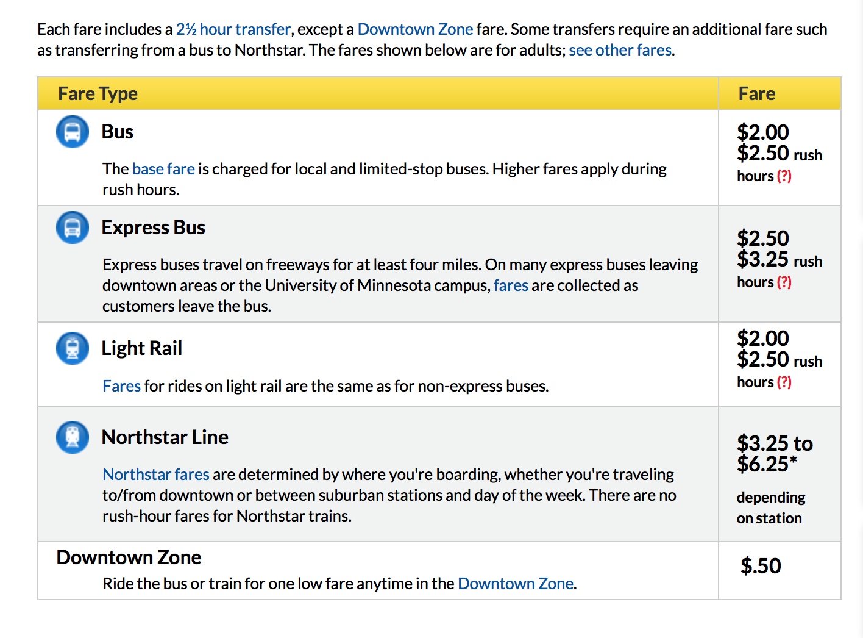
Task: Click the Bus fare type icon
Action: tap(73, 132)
==================================================
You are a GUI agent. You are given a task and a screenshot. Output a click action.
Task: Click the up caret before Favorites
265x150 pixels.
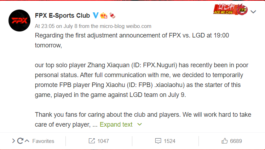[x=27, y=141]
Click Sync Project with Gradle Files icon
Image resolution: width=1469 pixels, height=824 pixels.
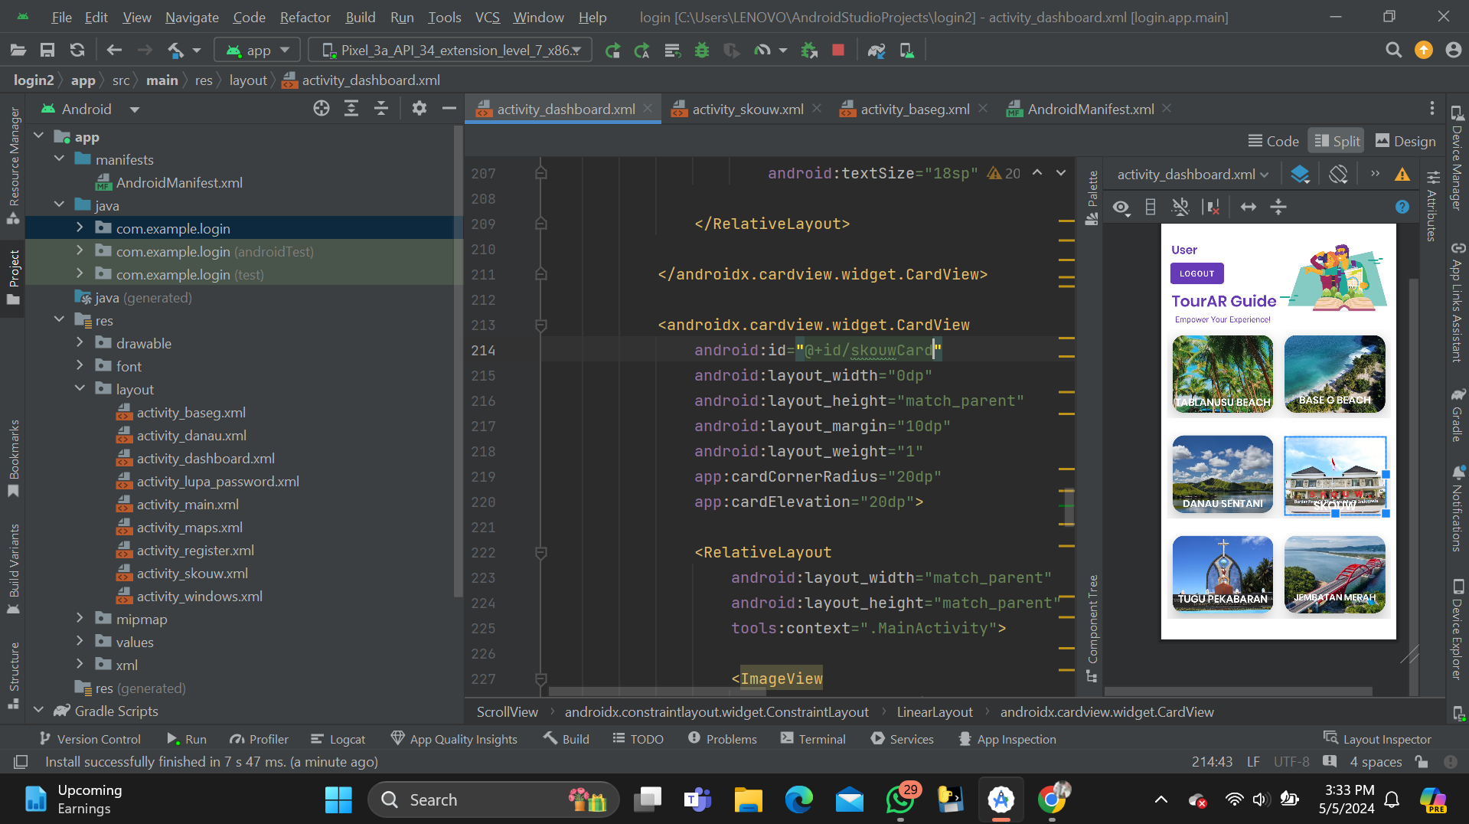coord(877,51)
==================================================
GIVEN EXERCISE: Copy out verbatim the part of the rows that opens with the line containing "You are a GUI" and closes with the line containing "coord(877,51)", including both of those lines. Leave the pictures out of your answer.

TASK ANSWER:
You are a GUI agent. You are given a task and a screenshot. Output a click action.
Task: Click the up caret before Favorites
265x150 pixels.
[x=27, y=141]
Click Sync Project with Gradle Files icon
Image resolution: width=1469 pixels, height=824 pixels.
coord(877,51)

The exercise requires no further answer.